Colonialism was not only disruptive and destructive, it also arrested the development of the people and places it birthed. The crises bedeviling most of the Third World painfully and ineluctably remind us of the dastardly consequences of colonialism. The rupture which colonialism inflicted on Africa and other places it registered its disastrous presence was not only physical, but was also psychological and spiritual. And we need not remind ourselves that the latter two are bound to have more devastating consequences that the physical manifestation of imperialism. The anguished experience of colonialism eventually morphed into an existential crisis that approximates a bubonic plague. Colonialism corrupted the African mind and distorted the essence of the values that sustained the continent as the center of human civilization for centuries. The Africa we know today sharply contrasts with that which Cheik Anta Diop valorized as well as that reframed in narratives and verses by Ayi Kwei Armah and David Diop. 

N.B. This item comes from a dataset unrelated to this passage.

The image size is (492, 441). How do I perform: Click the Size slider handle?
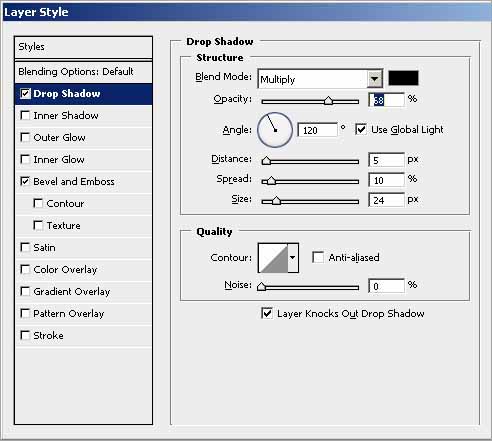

The devastating reality of the spiritual devaluation and psychological erosion of the African is best depicted in the Nigerian experience. Nigeria carries the burden of the Black race as the most populous black nation in the world. Nigeria’s historic destiny has never been in doubt, but the postcolonial plague foisted on her by the colonial experience has become a recurring decimal in the nation’s annals. The powers that forged the fate of Nigeria must have been endowed with the most malevolent of intentions. This must be the reason why Nigeria remains the biggest paradox of nationhood in the world. Nigeria is probably one of the most endowed nations in the world, yet she is held down in poverty and debt. Her citizens are, cerebrally, among the best in the world, yet she is plagued by incurable leadership influenza. The country boasts of the largest military in Africa, yet her crude oil is daily stolen and bandits have turned her capital city into a hunting ground. Nigeria has all that it takes to be great, but the nation is the antithesis of greatness. Every index about Nigeria has a devastating negative manifestation. Nigeria has everything in abundance, but the vast majority of her citizens go to bed hungry. Nigeria holds great promise and immeasurable hope, yet her condition looks dark, dreary and hopeless. This is the reality of the duality of experience under which Nigeria has been groaning. The promise of nationhood in the years before and just after independence has come to nothing.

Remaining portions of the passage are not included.